Ciao a tutti
SO Wednesday night was the 8th event of the British Institute’s centenary cultural programme; I was particularly looking forward to the talk as the speaker was Giuliano Amato (pictured above), twice Prime Minister of Italy. His chosen topic was ‘The Magic of Books vs. The Magic of Facebook’, with Amato’s inspiration behind the choice being the Institute’s beautiful and unique Harold Acton Library.
Amato started with the comparison of books and technology. He made it clear that you cannot achieve the sensual pleasure of reading and holding a physical book with it’s smell and crisp pages to turn. However, he noted that we must not IGNORE the benefits of the electronic page and the immediacy of information which it allows. Amato stated that people often assume that books cannot live in harmony with ebooks, believing that the latter will force libraries to close or make publishers redundant (with companies like Apple becoming the new online publisher). In reality, the issue is not the ebook but social media; this was the premise of his talk.

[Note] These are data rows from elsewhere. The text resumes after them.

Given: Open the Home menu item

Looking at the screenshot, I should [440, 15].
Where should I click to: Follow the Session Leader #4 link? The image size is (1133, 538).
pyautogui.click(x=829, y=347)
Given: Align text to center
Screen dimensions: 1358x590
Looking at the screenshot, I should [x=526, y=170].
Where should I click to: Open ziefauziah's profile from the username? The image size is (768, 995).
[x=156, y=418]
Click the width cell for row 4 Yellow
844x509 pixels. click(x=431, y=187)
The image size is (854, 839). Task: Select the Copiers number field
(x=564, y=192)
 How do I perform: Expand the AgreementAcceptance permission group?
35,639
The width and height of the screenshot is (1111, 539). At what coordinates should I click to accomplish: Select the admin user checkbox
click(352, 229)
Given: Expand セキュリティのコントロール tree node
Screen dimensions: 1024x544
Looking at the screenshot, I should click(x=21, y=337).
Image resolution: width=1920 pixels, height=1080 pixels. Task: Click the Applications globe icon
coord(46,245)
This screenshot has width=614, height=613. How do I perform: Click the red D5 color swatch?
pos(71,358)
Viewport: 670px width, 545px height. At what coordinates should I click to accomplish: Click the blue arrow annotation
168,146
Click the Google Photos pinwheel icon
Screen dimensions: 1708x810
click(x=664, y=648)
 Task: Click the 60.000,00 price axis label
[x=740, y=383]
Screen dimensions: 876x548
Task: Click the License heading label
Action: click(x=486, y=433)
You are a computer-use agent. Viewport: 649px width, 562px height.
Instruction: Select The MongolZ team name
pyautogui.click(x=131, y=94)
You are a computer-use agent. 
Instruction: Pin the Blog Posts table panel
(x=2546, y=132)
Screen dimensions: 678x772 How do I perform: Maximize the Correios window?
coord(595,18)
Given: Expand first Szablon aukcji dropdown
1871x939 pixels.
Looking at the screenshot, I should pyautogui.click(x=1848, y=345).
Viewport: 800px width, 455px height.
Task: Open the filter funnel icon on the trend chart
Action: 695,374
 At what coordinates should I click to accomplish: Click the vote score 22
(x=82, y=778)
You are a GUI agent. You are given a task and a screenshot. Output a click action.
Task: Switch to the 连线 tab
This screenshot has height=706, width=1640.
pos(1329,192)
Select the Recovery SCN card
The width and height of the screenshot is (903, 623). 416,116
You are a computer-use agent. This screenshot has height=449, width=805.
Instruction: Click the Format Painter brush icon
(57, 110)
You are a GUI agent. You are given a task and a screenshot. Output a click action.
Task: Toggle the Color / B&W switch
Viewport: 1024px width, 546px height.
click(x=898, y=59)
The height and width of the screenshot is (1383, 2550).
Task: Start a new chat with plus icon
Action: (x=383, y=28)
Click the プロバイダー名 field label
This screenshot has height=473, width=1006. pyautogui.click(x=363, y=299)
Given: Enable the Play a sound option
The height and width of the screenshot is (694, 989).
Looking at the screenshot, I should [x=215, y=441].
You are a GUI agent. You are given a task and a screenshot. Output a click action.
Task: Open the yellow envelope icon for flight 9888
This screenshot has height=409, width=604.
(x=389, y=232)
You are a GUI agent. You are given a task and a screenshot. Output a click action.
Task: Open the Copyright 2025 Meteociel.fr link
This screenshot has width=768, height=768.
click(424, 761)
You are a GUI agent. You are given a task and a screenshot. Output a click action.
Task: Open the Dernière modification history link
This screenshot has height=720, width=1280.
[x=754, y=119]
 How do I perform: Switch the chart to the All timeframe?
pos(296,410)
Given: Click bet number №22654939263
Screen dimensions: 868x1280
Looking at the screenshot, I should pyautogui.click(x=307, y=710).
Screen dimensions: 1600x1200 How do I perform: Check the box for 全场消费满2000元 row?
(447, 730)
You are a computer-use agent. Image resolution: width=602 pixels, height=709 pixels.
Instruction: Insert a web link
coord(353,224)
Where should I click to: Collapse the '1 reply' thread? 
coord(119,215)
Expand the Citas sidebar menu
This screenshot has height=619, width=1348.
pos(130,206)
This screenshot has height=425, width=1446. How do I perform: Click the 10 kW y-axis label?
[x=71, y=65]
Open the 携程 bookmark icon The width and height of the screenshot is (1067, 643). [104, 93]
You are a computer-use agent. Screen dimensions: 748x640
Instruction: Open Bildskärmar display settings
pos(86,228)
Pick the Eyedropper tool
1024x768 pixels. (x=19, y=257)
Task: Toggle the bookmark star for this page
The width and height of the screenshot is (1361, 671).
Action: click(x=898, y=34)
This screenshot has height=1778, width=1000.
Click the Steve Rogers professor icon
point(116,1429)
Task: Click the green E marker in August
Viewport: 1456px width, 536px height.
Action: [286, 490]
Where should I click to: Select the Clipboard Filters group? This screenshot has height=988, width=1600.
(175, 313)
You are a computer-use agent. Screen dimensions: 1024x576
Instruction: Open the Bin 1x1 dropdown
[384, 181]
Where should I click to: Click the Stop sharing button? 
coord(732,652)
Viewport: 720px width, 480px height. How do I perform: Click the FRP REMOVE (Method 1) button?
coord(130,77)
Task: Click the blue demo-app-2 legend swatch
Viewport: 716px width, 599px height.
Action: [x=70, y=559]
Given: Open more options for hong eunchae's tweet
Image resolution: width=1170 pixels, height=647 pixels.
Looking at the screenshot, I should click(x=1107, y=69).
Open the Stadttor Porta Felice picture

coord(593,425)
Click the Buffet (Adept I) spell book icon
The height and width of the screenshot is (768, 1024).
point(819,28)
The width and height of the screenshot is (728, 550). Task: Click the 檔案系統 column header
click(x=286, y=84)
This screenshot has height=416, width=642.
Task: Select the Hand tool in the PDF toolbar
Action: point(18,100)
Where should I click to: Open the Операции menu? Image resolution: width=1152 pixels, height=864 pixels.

Now it’s obvious that nowadays we spend increasingly more time scrolling on our screens through endless social media updates and hence we dedicate less time to reading. But, Amato stressed the real cause of decline in young readers is the phenomenon of short content media or what I would describe as ‘meme culture’. We’re hooked to memes, short funny videos or vines and concise articles on The Tab. On the surface it doesn’t appear to be a problem; a lot of social media content is educational, especially in terms of raising awareness on issues like mental health and LGBTQ rights. However, Amato’s cause for concern is that this transition from books to short content media is hindering young people’s attention spans and damaging our culture.
“A reader lives a thousand lives before he dies. The man who never reads lives only one.” – George R.R. Martin
Luckily Amato has a plan. His goal is to get the youths reading again by facilitating the discovery of books on social media. Amato intends to work from the inside out, by increasing the advertising of books or the likelihood that we will click a link taking us to a book when we are on social media. He believes it’s the role of publishers and cultural institutions to work on creating online routes where the final destination is books.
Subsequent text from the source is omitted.